## Problem details:
In the records below, the line with "Viewport: 375px width, 491px height." opens the range and the line with "715x415 pixels." closes it; print that range exactly and nothing else.

--- Given records ---

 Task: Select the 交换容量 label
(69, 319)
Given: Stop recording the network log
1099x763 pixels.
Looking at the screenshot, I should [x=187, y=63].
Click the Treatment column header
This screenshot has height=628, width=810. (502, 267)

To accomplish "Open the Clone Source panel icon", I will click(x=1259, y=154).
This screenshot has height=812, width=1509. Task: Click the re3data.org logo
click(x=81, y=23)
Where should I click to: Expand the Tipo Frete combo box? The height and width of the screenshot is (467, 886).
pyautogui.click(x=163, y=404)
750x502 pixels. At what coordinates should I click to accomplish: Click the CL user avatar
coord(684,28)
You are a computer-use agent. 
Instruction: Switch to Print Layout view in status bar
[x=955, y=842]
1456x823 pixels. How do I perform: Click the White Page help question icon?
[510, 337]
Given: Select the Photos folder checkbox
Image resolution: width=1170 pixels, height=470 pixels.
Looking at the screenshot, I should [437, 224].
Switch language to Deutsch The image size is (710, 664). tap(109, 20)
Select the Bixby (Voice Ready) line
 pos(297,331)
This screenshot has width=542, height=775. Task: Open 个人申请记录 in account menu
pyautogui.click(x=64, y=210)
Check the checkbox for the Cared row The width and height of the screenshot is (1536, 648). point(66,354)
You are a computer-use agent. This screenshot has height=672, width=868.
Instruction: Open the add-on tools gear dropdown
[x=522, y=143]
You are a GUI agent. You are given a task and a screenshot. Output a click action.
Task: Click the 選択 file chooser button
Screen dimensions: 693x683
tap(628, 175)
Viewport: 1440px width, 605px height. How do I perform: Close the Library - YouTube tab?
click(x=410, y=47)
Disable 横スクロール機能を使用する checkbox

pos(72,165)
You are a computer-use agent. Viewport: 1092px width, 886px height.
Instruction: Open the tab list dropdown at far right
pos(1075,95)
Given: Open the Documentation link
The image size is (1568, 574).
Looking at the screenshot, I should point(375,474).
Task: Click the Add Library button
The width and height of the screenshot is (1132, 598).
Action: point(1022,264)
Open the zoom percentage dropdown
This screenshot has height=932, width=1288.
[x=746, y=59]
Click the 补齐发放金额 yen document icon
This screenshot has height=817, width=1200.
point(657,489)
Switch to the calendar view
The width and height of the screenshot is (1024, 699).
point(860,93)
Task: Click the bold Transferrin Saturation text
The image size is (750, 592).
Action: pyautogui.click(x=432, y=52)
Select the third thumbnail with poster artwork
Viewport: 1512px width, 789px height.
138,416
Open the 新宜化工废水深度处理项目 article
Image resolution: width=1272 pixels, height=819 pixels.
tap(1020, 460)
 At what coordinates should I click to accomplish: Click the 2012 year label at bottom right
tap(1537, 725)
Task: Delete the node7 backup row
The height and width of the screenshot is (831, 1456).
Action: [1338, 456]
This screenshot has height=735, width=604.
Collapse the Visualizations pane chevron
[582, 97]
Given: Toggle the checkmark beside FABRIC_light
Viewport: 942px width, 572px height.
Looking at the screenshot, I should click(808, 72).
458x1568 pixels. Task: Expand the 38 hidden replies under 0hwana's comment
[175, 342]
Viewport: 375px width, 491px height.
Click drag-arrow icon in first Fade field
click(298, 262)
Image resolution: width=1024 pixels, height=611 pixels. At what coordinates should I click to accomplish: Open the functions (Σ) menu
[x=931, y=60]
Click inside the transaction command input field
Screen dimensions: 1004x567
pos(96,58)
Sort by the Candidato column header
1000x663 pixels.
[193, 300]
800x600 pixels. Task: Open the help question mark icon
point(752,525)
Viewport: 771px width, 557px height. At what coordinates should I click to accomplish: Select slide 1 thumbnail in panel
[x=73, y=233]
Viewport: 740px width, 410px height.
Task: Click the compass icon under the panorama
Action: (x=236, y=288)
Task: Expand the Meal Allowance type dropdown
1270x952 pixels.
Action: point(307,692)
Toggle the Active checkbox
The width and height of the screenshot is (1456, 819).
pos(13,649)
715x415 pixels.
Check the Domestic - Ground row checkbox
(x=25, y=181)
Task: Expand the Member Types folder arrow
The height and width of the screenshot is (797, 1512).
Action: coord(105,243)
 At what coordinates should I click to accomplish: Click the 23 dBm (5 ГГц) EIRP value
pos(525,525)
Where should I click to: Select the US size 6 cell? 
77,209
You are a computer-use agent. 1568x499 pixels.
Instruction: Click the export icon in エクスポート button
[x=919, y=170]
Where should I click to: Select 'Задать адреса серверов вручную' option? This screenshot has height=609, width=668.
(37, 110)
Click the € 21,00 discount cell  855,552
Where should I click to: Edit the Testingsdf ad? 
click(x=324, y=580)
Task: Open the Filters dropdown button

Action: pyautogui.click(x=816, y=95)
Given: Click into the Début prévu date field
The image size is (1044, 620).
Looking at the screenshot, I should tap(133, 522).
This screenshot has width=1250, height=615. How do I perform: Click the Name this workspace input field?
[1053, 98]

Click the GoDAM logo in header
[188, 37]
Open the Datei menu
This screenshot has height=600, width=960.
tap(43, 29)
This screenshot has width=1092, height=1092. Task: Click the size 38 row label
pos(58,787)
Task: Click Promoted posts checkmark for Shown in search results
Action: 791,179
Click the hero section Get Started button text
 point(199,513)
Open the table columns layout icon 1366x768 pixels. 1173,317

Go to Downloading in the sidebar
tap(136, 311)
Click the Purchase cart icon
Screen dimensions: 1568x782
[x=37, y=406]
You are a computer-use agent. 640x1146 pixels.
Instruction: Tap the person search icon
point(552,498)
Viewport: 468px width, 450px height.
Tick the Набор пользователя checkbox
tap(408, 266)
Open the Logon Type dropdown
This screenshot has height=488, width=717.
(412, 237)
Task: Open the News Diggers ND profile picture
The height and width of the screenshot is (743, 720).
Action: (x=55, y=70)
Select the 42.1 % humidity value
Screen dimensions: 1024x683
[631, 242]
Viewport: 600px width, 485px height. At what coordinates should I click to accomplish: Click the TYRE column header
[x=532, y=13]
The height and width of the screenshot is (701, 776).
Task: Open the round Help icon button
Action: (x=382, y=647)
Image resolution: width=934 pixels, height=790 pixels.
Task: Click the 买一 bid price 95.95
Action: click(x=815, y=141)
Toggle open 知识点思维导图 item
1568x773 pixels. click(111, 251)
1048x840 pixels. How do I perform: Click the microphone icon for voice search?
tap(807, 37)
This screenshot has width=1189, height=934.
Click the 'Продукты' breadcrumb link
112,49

---

## Answer below:
Viewport: 375px width, 491px height.
Click drag-arrow icon in first Fade field
click(298, 262)
Image resolution: width=1024 pixels, height=611 pixels. At what coordinates should I click to accomplish: Open the functions (Σ) menu
[x=931, y=60]
Click inside the transaction command input field
Screen dimensions: 1004x567
pos(96,58)
Sort by the Candidato column header
1000x663 pixels.
[193, 300]
800x600 pixels. Task: Open the help question mark icon
point(752,525)
Viewport: 771px width, 557px height. At what coordinates should I click to accomplish: Select slide 1 thumbnail in panel
[x=73, y=233]
Viewport: 740px width, 410px height.
Task: Click the compass icon under the panorama
Action: (x=236, y=288)
Task: Expand the Meal Allowance type dropdown
1270x952 pixels.
Action: point(307,692)
Toggle the Active checkbox
The width and height of the screenshot is (1456, 819).
pos(13,649)
715x415 pixels.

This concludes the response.